SG&A Margin: SG&A Expenses  ÷ Revenue

Interpretation: A 15% SG&A margin means a company spends £15 on SG&A for every £100 of revenue generated. 

R&D Margin: This shows the percentage of revenue spent on research and development (R&D). R&D expenses usually relate to companies in highly innovative industries, such as technology and healthcare.

R&D Margin = R&D Expenses  ÷ Revenue

Interpretation: A 10% R&D margin means a company spends £10 on R&D for every £100 of revenue generated. 

Interpreting Google’s Income Statement (+ 2 FREE Resources!)

Formulas are fun (maybe not), but real-world application makes everything stick. So, we’ve created two FREE resources for you:

  • A Spreadsheet File: An Excel/Google Sheets walkthrough (with step-by-step videos) of interpreting five years of Google’s income statements.
  • An Infographic: A cheat sheet with the metrics you need for the income statement.

📥 Up for some practice and hands-on experience? Analyse and interpret five years of Google’s income statements here. 

Income Statement Red Flags

Reading and interpreting an income statement is equally about understanding financial performance and identifying issues.

Here are some red flags to look out for.

  • Revenue growth, no profit growth: May suggest margin contraction due to rising business costs.
  • Net profit inflated by non-operating income: Non-recurring gains may mask poor performance from the company’s core business.
  • Frequent “one-off” expenses: Maybe they aren’t one-offs?
  • Sharp swings in margins or efficiency ratios: These could point to unstable operations or hidden inefficiencies.

Digging into red flags can reveal plenty about a company and its direction.

Tips For Holistic Interpretation

Assessing a company based on one statement is never a good idea. One statement can’t answer all your possible questions. 

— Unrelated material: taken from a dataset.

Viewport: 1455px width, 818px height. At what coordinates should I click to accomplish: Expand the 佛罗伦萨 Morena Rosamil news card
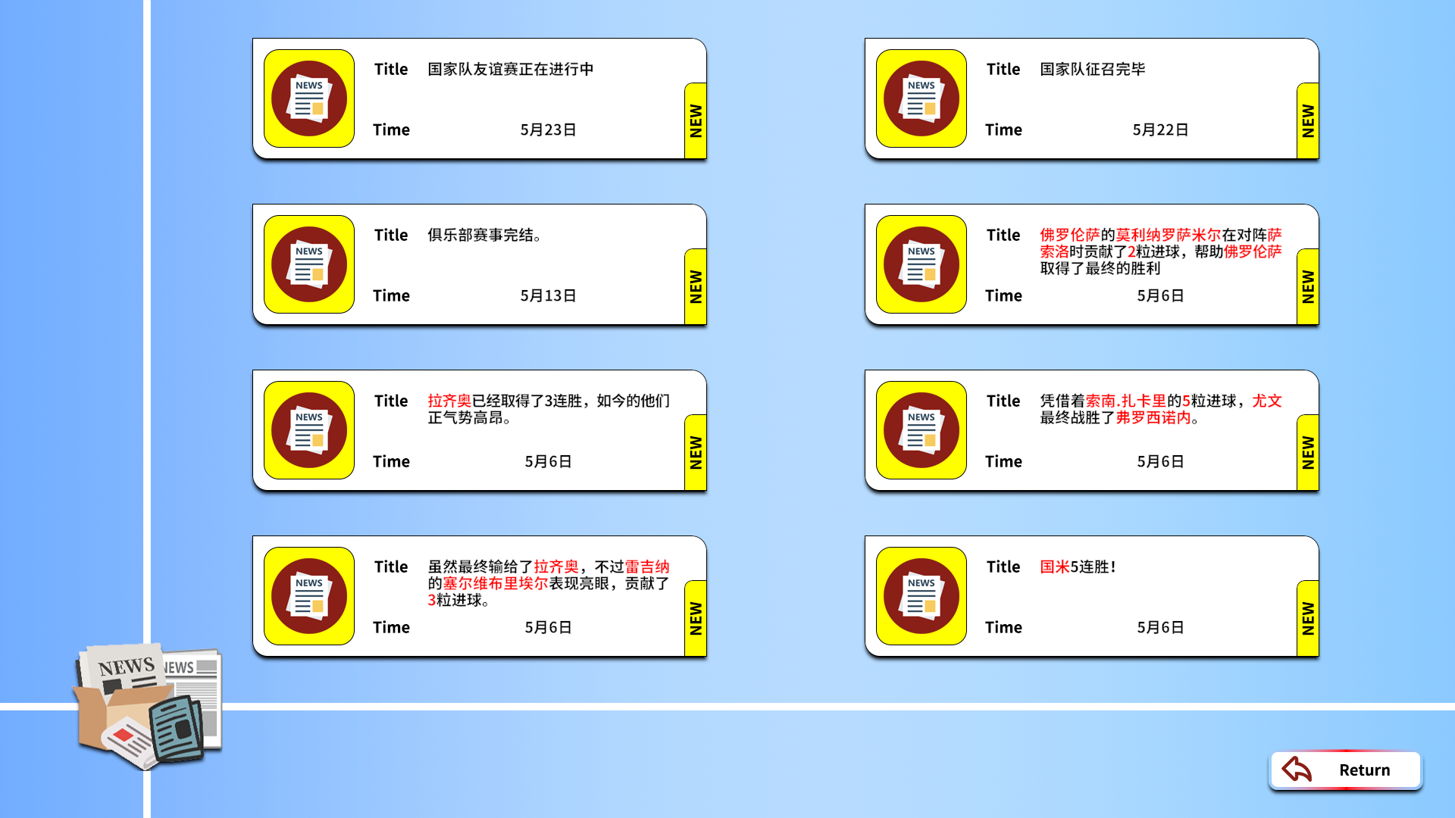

So, to get a more complete picture of a company:

  • Cross-reference with the cash flow statement and balance sheet to verify earnings quality and asset efficiency.
  • Compare with industry peers to assess competitive standing.
  • Don’t analyse metrics in isolation. Use them as part of a broader narrative.
  • Read the Notes to Financial Statements to get more context on the numbers.

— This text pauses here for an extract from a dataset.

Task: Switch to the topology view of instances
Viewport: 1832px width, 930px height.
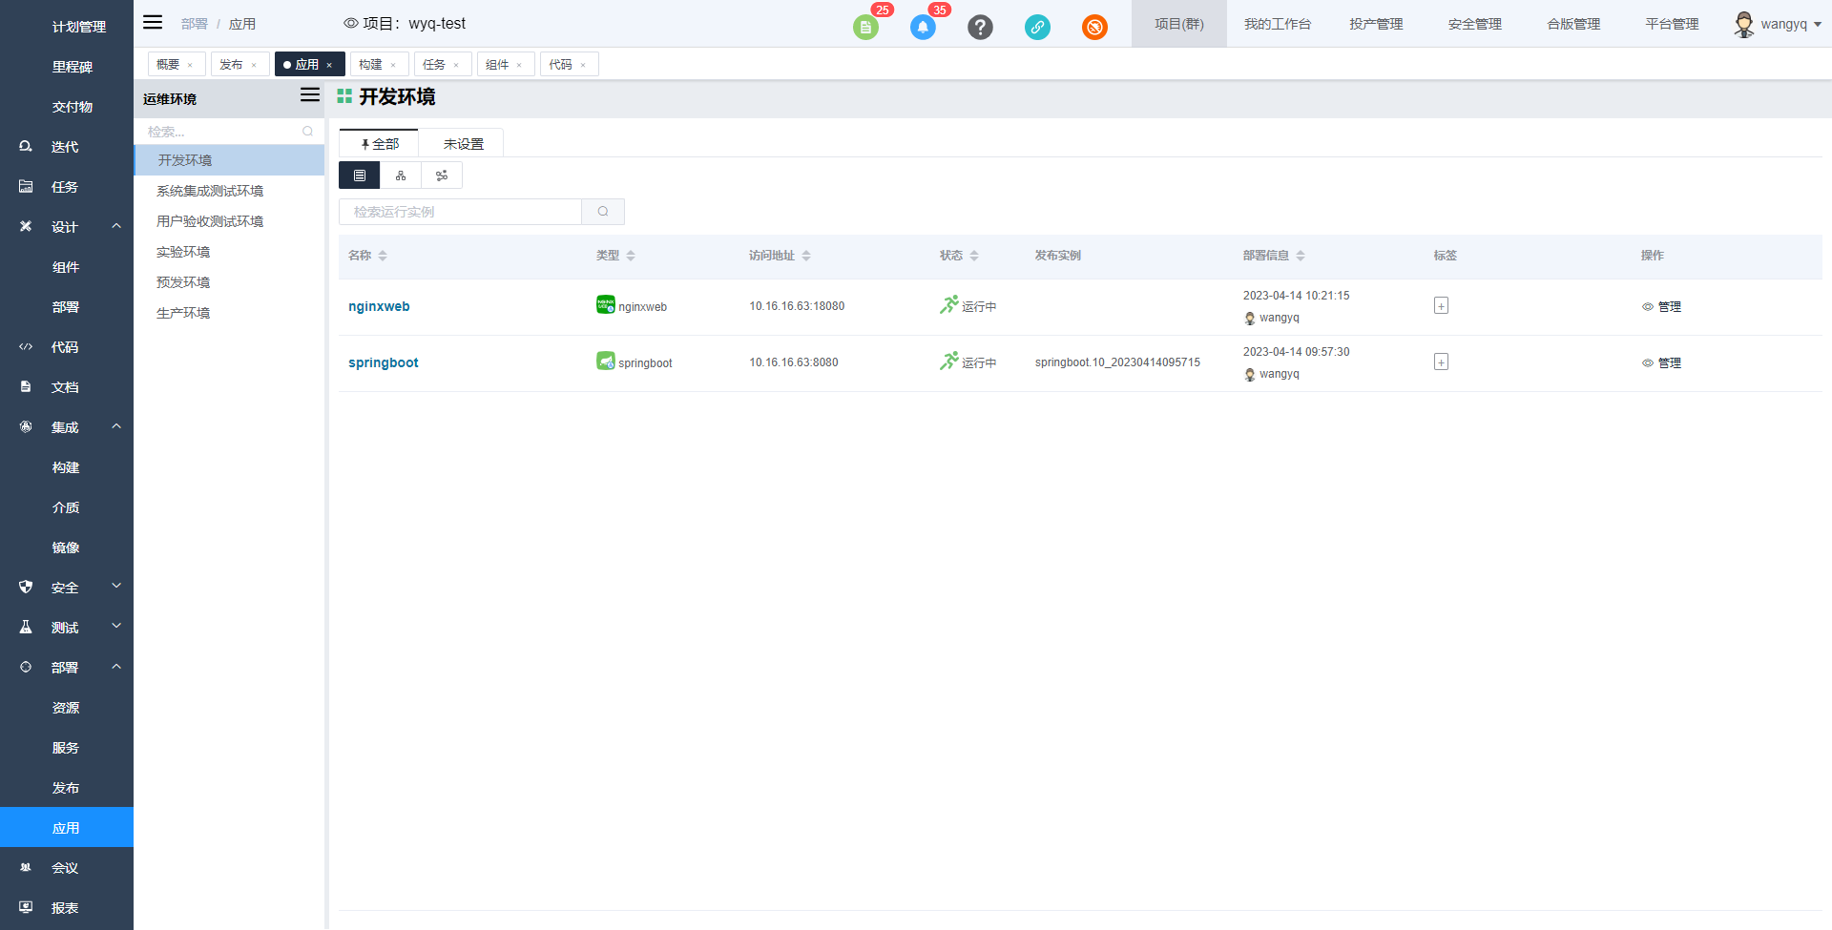Action: [x=441, y=175]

A complete analysis is the best analysis.

Rounding It All Up!

Reading and interpreting an income statement uncovers the story behind the numbers. From understanding profitability to evaluating ratios, income statement analysis helps build a comprehensive picture of a company’s operational performance and financial trajectory.

Mastering this skill empowers informed decisions, whether you’re an investor, finance student or aspiring analyst. The more you practice interpreting these figures in context, the sharper your analytical intuition will become. 

So don’t just read the numbers – listen to what they say about a business.